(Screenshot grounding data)
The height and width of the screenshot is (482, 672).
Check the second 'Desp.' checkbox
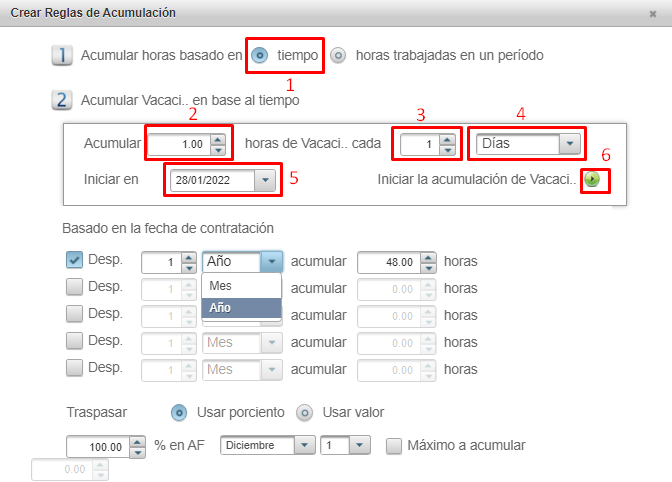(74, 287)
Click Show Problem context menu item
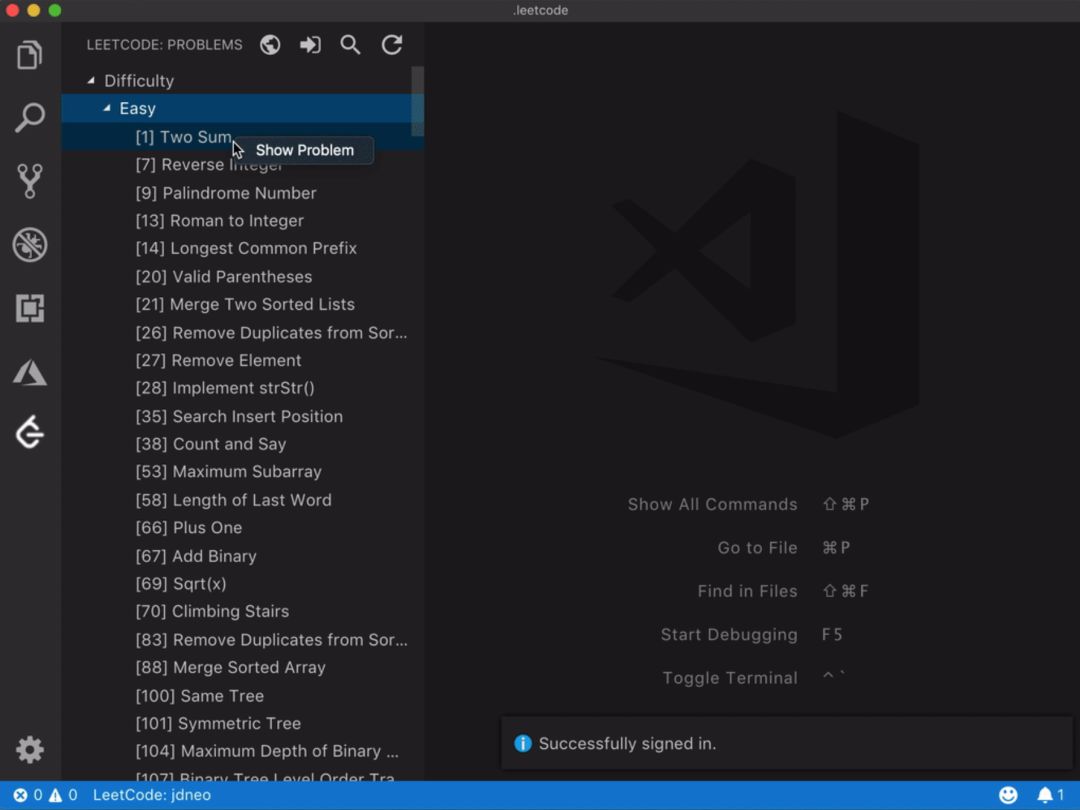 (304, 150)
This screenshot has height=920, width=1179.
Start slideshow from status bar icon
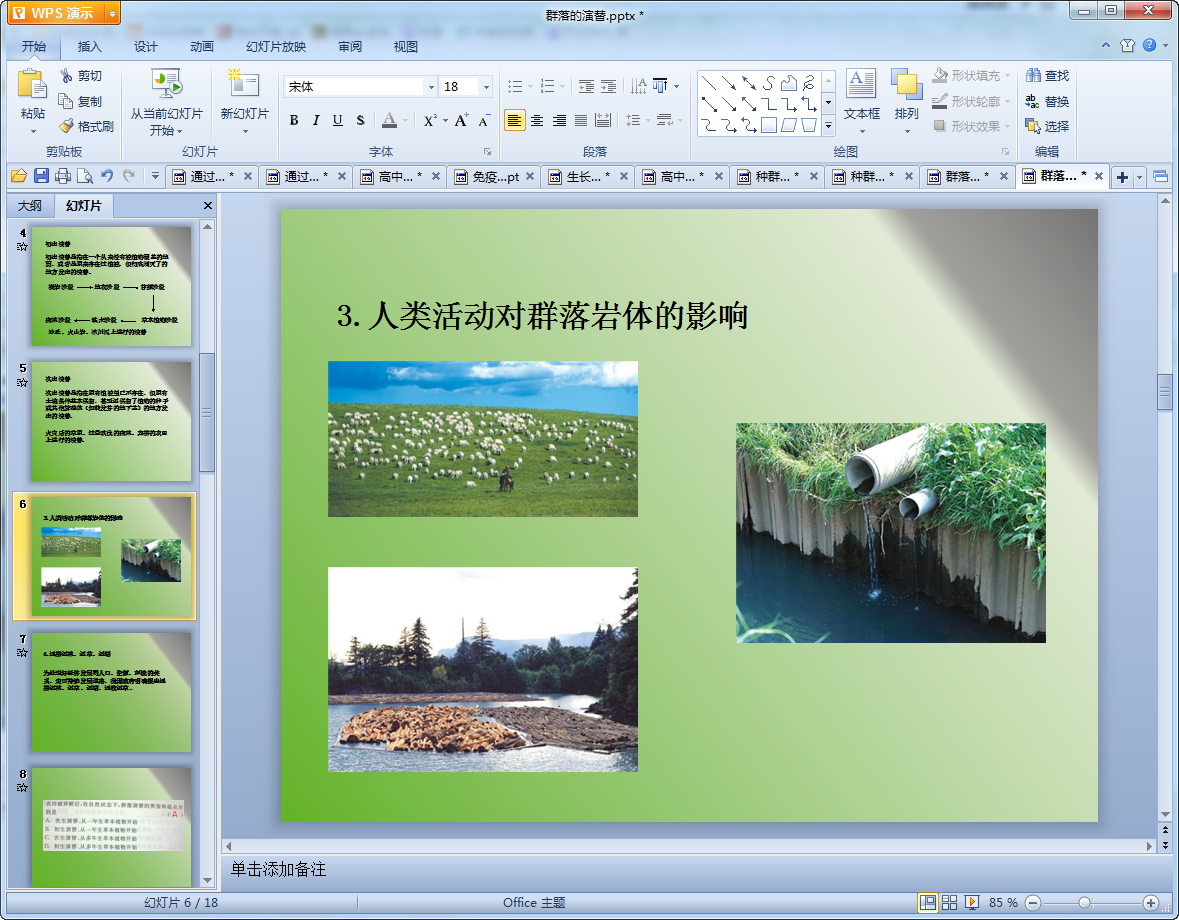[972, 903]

> _What you should do_: All lines in the data that contain the word "height" should be copied.

> _Reply to the task_:
The height and width of the screenshot is (482, 672).
This screenshot has height=920, width=1179.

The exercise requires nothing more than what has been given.